Public Option Finance Committee Live Debate
I'm listening to the public option debate in the Senate Finance Committee at this link. I guess I can embed it right here:
Chuck Grassley is going on and on with his series of lies about the public option. All you need to know is that it saves hundreds of billions of dollars, and everyone who presumes to be worried about the total cost of the bill and at the same time rejects the public option is full of it.
Jon Walker has a good liveblog going. Earlier, Jay Rockefeller went to town on the Baucus bill:
10:24 - Rockefeller quoted in his defense of the public option former Cigna excutive Wendell Potter who called Baucus's bill the, "the Insurance Industry Profit Protection and Enhancement Act."

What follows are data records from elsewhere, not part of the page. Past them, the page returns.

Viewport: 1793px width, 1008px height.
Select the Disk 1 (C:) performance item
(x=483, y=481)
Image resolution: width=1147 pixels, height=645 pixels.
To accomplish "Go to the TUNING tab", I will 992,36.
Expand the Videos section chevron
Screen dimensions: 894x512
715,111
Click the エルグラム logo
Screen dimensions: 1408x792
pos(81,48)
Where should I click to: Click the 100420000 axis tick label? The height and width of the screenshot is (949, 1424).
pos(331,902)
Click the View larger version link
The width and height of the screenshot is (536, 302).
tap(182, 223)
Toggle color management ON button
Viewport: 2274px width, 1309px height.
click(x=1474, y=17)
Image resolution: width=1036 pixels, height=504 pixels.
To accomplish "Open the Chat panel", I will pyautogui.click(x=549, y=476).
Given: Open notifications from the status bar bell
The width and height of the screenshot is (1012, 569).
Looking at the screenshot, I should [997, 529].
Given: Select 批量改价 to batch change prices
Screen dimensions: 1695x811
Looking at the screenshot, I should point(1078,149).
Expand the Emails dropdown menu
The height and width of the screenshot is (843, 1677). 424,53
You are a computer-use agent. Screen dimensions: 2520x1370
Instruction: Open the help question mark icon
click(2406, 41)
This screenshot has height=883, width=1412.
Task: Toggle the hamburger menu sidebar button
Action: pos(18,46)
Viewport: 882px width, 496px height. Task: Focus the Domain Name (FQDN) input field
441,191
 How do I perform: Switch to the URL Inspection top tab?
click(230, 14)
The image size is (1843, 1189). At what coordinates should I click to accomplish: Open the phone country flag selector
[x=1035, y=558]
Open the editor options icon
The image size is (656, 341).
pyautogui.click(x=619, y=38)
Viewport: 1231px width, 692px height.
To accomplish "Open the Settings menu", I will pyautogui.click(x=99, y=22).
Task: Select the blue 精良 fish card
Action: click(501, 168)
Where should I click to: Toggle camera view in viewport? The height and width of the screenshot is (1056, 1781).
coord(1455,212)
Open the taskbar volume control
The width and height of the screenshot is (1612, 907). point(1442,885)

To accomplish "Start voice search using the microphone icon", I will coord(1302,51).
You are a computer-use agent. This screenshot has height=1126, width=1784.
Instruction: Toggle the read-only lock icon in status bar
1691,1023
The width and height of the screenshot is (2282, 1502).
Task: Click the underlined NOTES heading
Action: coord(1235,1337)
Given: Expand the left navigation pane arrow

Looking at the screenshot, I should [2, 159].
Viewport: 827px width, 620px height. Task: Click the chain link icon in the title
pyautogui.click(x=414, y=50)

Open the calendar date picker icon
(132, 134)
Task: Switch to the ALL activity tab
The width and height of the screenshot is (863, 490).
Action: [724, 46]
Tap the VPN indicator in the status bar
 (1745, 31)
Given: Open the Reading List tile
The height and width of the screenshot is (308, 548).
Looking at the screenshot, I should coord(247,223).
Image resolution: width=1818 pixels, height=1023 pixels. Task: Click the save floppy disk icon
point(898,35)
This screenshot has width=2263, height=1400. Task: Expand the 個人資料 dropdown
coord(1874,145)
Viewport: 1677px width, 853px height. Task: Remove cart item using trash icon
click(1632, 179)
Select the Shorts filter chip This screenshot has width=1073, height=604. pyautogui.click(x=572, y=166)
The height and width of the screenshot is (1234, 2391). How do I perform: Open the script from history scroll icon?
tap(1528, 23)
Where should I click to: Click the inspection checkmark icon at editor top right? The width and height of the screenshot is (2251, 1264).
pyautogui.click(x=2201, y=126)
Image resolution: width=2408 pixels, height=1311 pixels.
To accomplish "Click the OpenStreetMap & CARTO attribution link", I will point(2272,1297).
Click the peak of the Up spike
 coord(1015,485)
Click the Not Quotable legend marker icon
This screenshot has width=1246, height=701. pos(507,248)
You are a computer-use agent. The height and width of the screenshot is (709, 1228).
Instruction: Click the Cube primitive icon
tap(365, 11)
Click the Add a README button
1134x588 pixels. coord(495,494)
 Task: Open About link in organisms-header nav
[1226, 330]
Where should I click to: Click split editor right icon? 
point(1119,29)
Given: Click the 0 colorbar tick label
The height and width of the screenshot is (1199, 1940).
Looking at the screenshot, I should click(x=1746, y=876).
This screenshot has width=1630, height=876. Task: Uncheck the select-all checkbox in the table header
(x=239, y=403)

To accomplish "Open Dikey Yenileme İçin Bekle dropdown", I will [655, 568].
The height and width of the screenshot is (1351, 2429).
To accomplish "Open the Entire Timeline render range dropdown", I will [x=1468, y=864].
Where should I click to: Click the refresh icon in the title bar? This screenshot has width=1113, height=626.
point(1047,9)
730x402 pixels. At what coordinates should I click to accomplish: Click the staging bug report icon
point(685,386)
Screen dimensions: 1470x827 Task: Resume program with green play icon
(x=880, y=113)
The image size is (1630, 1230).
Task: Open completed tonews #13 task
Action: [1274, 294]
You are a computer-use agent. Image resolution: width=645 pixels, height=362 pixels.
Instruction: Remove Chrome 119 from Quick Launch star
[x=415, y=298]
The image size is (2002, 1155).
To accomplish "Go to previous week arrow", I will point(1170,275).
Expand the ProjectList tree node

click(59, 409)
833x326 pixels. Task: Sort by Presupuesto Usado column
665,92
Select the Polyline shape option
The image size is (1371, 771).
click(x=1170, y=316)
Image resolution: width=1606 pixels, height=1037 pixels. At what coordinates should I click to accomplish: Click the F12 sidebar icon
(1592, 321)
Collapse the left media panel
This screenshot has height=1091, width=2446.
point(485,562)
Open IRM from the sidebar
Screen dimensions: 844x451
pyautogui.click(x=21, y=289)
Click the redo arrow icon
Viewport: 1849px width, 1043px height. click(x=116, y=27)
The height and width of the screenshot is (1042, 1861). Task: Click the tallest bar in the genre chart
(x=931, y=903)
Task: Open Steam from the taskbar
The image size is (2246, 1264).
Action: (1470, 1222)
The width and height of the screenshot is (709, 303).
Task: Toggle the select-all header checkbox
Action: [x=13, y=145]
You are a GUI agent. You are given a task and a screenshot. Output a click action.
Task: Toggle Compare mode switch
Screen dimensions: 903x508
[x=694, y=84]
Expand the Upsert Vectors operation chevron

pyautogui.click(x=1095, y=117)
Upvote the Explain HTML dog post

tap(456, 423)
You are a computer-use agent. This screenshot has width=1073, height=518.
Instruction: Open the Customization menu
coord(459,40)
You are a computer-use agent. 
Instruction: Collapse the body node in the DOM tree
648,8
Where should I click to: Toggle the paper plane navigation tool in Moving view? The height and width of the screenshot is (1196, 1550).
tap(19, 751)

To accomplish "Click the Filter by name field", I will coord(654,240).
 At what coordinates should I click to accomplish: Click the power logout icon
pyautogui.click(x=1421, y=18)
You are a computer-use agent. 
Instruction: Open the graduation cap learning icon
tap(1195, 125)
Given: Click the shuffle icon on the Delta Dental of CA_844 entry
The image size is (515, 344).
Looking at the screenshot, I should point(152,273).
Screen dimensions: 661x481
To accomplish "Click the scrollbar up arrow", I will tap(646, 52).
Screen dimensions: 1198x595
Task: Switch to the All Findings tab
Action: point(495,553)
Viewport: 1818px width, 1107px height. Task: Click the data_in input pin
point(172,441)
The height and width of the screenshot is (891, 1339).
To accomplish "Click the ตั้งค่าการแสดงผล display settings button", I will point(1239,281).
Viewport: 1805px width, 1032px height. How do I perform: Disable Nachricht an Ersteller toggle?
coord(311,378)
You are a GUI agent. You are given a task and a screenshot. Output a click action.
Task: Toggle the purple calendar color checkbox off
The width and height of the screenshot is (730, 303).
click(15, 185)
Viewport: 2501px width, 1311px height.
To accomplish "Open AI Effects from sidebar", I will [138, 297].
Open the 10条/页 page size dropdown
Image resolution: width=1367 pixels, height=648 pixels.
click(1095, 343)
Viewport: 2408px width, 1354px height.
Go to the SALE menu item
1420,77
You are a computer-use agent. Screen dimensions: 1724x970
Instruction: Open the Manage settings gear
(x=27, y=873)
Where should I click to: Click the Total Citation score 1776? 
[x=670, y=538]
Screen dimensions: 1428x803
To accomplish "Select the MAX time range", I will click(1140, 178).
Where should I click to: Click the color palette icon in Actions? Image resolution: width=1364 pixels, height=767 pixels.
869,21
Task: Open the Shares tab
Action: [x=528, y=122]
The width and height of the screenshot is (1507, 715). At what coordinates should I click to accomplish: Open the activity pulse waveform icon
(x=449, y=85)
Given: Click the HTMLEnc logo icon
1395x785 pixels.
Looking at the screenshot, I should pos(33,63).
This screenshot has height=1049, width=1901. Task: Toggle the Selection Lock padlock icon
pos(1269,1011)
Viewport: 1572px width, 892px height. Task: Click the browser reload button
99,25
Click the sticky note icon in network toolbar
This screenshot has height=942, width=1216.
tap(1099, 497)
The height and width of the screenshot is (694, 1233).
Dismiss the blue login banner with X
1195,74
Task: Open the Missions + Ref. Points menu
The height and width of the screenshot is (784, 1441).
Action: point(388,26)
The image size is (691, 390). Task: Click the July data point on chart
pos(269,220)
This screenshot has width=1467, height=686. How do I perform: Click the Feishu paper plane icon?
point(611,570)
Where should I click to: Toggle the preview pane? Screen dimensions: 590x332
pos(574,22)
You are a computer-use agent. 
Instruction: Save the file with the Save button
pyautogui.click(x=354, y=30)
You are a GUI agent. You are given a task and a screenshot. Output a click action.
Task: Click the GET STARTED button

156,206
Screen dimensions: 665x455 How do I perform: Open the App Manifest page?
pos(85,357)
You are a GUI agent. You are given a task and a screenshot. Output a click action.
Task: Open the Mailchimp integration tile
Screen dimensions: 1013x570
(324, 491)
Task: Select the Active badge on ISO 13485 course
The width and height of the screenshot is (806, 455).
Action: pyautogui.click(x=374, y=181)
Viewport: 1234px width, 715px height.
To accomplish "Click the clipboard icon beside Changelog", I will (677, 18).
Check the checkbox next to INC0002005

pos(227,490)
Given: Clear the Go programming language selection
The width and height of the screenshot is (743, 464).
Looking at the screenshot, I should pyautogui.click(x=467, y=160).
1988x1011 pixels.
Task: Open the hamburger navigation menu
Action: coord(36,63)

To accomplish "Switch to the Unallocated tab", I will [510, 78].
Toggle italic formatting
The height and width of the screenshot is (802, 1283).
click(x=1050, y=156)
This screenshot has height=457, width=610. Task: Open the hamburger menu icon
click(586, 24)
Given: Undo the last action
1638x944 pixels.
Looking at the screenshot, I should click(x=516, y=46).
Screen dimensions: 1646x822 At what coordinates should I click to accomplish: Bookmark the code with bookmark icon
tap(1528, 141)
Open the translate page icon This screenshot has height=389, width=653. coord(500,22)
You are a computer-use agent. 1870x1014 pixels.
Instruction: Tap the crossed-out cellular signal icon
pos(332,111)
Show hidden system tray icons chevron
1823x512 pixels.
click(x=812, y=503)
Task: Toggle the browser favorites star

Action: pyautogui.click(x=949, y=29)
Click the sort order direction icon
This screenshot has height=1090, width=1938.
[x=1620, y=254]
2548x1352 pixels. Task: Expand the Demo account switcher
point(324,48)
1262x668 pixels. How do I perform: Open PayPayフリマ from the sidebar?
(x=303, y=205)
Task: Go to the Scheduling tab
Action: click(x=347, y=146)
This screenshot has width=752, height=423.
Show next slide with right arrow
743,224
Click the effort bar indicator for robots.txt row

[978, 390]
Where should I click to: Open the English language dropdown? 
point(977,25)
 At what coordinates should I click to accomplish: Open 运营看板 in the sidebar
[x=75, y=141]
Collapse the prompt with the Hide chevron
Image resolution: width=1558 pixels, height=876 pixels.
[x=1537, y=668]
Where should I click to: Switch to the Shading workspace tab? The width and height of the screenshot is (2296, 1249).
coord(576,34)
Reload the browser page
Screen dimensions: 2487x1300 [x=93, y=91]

10:33 - Rockefeller pointed out that while the private insurance companies will receive a half trillion dollars in federal money, there is no requirement in the Mark for the private insurance companies to spend that money on care. The House bills has an minimum 85% medical loss ratio. Baucus's bill has no minimum medical loss ratio
10:37 - Rockefeller is putting the private health insurance industry on trial. He is going through all the different ways private insurance companies screw over their costumers and deny claims.
Chuck Schumer just now asked Grassley what he thinks of Medicare. He called it "part of the social fabric of America." It wasn't in 1964! Maybe in 40 years, the public option will be part of the social fabric of America. Grassley is dancing.
Bill Nelson interjects saying "how in the world do you make that leap" that a public option will lead to single payer? Grassley uses the Lewin Group statistics, not based on the public option plan on offer - also Lewin Group is owned by United Health Group and not an unbiased source.
...just to be clear, it's likely for us to lose this one. But this debate, according to Schumer, will revitalize the debate for the Senate floor. Hopefully Schumer will ensure that the floor amendment on the public option will only require a majority vote. Robert Reich has a good story on this as well.
...Orrin Hatch is trading off of the decades-old demonization of government from the Reagan era onward, saying that DC bureaucrats cannot manage health care. Well, I eagerly await Hatch, essentially a DC bureaucrat, recusing himself from all health care votes this session, including participating in any filibusters, because he clearly considers himself such a bad manager. Incidentally, the reason we're doing health care reform right now is because private management of health care has failed.
...Bob Menendez comes out for the public option. I think he may have been on the fence until now. That's another member of the leadership, the head of the Democratic Senatorial Campaign Committee, for the public option. He's the guy who delivers resources to Senate candidates, including incumbents, so that's notable.
...Note the states Menendez singled out for having no competition in the insurance market - Maine, Wyoming, Iowa, Montana, North Dakota. Every one in the Gang of Six!
...Conrad is up. Calls his co-op crap "the public interest option"! His main complaint is the Medicare reimbursement rate, which is more of an issue than I made of it last week. We'll see if he votes yes on the Schumer amendment, which does not tie a public option to Medicare rates. I think there's a way to meet halfway on this. Tying the public option to Medicare rates saves lots of money, but it could save half that by equalizing the reimbursement rates in some states.
...Nelson asks Conrad to change the name of his co-ops to something even more indecipherable.
...Bingaman is up. He's getting some clarifications. Rockefeller is getting a little fed up with the distortions of his amendment.
...Bingaman supports a public option, but it looks like he'll only vote for the Schumer "level playing field" public option instead of Rockefeller's. That's a cost, according to the CBO, of $85 billion dollars, if you look at the House bills. So I'm sure Bingaman will come up with $85 billion in new funding to make up for that, right?
...Schumer is making a very strong case for the public option. Of course, his plan would score lower and save less money, which he admits.
...TPM has that exchange between Schumer and Grassley, where Grassley calls Medicare part of the social fabric of America.
John Ensign is dredging up that Belinda Stronach (Canadian MP) came to the US for health care canard. He won't mention that she raised money for adding the cosmetic surgery she needed - COSMETIC, not the care itself - in the Canadian health care system.
Then Ensign claimed that US health care is great because if you take away every car accident and gun death, it turns out our preventable death rate is excellent. Which is just about the stupidest thing I've heard yet in this debate. Is John Ensign calling for a total gun ban in the United States?
...Debbie Stabenow's going to wrap up the debate before a lunch break. Stabenow frames the public option as "the grand compromise," which it is.